(Stored data)
-- -- --
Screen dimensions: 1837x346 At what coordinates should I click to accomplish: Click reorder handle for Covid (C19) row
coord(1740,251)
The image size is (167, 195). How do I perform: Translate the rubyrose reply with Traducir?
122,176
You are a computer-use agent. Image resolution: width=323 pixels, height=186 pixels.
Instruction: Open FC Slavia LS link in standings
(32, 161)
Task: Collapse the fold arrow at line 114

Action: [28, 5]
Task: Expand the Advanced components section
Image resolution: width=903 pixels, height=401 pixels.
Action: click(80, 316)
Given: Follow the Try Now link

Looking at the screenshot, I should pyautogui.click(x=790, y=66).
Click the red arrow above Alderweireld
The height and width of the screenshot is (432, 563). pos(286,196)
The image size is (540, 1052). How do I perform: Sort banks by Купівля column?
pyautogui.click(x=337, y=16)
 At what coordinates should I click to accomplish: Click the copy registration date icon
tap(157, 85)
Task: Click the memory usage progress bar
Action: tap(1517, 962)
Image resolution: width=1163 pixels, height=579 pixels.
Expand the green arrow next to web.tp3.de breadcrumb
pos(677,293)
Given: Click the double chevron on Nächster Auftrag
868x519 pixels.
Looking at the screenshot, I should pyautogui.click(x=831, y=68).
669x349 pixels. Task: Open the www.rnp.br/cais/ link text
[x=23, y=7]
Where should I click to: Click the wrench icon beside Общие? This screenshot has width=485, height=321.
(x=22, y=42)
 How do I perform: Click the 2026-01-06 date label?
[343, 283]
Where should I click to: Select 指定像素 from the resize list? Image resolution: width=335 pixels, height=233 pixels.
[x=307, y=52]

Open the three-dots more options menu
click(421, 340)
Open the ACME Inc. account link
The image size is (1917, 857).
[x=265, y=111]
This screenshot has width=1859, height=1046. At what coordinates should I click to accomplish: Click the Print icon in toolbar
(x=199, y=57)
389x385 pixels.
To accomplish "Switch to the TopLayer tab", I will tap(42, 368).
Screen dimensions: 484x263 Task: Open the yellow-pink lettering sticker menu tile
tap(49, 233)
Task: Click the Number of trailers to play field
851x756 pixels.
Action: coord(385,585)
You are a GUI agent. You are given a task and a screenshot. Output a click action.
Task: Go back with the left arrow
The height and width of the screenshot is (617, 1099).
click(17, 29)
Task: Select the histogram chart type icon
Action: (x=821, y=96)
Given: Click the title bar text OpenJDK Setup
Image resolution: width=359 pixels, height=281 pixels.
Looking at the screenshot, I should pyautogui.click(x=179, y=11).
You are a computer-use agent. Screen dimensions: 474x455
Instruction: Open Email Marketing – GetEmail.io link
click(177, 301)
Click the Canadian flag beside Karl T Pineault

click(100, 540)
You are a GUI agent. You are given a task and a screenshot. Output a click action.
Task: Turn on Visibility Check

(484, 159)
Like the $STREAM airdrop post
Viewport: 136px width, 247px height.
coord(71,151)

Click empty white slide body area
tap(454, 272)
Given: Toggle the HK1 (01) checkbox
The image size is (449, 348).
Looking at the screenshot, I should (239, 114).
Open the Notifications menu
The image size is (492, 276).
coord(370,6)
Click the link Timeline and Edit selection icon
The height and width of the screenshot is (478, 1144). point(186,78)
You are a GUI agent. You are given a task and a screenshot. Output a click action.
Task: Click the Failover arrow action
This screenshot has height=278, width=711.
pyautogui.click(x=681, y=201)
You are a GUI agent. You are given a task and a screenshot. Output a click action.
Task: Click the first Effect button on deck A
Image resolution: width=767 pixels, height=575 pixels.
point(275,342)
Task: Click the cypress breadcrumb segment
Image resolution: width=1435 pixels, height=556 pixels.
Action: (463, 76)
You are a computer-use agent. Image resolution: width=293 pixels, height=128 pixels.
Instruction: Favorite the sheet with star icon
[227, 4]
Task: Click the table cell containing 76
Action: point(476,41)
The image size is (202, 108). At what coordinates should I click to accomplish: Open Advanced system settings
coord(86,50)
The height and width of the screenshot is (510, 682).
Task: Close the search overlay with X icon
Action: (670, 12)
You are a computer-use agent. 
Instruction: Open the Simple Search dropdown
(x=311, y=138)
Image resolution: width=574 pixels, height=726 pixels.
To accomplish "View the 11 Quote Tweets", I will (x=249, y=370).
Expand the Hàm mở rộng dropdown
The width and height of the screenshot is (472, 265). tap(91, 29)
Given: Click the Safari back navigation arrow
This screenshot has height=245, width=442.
-- -- --
__WORK TASK__:
Having read the entries, output all of them verbatim.

__ANSWER FOR THE TASK__:
Screen dimensions: 1837x346 At what coordinates should I click to accomplish: Click reorder handle for Covid (C19) row
coord(1740,251)
The image size is (167, 195). How do I perform: Translate the rubyrose reply with Traducir?
122,176
You are a computer-use agent. Image resolution: width=323 pixels, height=186 pixels.
Instruction: Open FC Slavia LS link in standings
(32, 161)
Task: Collapse the fold arrow at line 114

Action: [28, 5]
Task: Expand the Advanced components section
Image resolution: width=903 pixels, height=401 pixels.
Action: click(80, 316)
Given: Follow the Try Now link

Looking at the screenshot, I should pyautogui.click(x=790, y=66).
Click the red arrow above Alderweireld
The height and width of the screenshot is (432, 563). pos(286,196)
The image size is (540, 1052). How do I perform: Sort banks by Купівля column?
pyautogui.click(x=337, y=16)
 At what coordinates should I click to accomplish: Click the copy registration date icon
tap(157, 85)
Task: Click the memory usage progress bar
Action: tap(1517, 962)
Image resolution: width=1163 pixels, height=579 pixels.
Expand the green arrow next to web.tp3.de breadcrumb
pos(677,293)
Given: Click the double chevron on Nächster Auftrag
868x519 pixels.
Looking at the screenshot, I should pyautogui.click(x=831, y=68).
669x349 pixels. Task: Open the www.rnp.br/cais/ link text
[x=23, y=7]
Where should I click to: Click the wrench icon beside Общие? This screenshot has width=485, height=321.
(x=22, y=42)
 How do I perform: Click the 2026-01-06 date label?
[343, 283]
Where should I click to: Select 指定像素 from the resize list? Image resolution: width=335 pixels, height=233 pixels.
[x=307, y=52]

Open the three-dots more options menu
click(421, 340)
Open the ACME Inc. account link
The image size is (1917, 857).
[x=265, y=111]
This screenshot has width=1859, height=1046. At what coordinates should I click to accomplish: Click the Print icon in toolbar
(x=199, y=57)
389x385 pixels.
To accomplish "Switch to the TopLayer tab", I will tap(42, 368).
Screen dimensions: 484x263 Task: Open the yellow-pink lettering sticker menu tile
tap(49, 233)
Task: Click the Number of trailers to play field
851x756 pixels.
Action: coord(385,585)
You are a GUI agent. You are given a task and a screenshot. Output a click action.
Task: Go back with the left arrow
The height and width of the screenshot is (617, 1099).
click(17, 29)
Task: Select the histogram chart type icon
Action: (x=821, y=96)
Given: Click the title bar text OpenJDK Setup
Image resolution: width=359 pixels, height=281 pixels.
Looking at the screenshot, I should pyautogui.click(x=179, y=11).
You are a computer-use agent. Screen dimensions: 474x455
Instruction: Open Email Marketing – GetEmail.io link
click(177, 301)
Click the Canadian flag beside Karl T Pineault

click(100, 540)
You are a GUI agent. You are given a task and a screenshot. Output a click action.
Task: Turn on Visibility Check

(484, 159)
Like the $STREAM airdrop post
Viewport: 136px width, 247px height.
coord(71,151)

Click empty white slide body area
tap(454, 272)
Given: Toggle the HK1 (01) checkbox
The image size is (449, 348).
Looking at the screenshot, I should (239, 114).
Open the Notifications menu
The image size is (492, 276).
coord(370,6)
Click the link Timeline and Edit selection icon
The height and width of the screenshot is (478, 1144). point(186,78)
You are a GUI agent. You are given a task and a screenshot. Output a click action.
Task: Click the Failover arrow action
This screenshot has height=278, width=711.
pyautogui.click(x=681, y=201)
You are a GUI agent. You are given a task and a screenshot. Output a click action.
Task: Click the first Effect button on deck A
Image resolution: width=767 pixels, height=575 pixels.
point(275,342)
Task: Click the cypress breadcrumb segment
Image resolution: width=1435 pixels, height=556 pixels.
Action: (463, 76)
You are a computer-use agent. Image resolution: width=293 pixels, height=128 pixels.
Instruction: Favorite the sheet with star icon
[227, 4]
Task: Click the table cell containing 76
Action: point(476,41)
The image size is (202, 108). At what coordinates should I click to accomplish: Open Advanced system settings
coord(86,50)
The height and width of the screenshot is (510, 682).
Task: Close the search overlay with X icon
Action: (670, 12)
You are a computer-use agent. 
Instruction: Open the Simple Search dropdown
(x=311, y=138)
Image resolution: width=574 pixels, height=726 pixels.
To accomplish "View the 11 Quote Tweets", I will (x=249, y=370).
Expand the Hàm mở rộng dropdown
The width and height of the screenshot is (472, 265). tap(91, 29)
Given: Click the Safari back navigation arrow
This screenshot has height=245, width=442.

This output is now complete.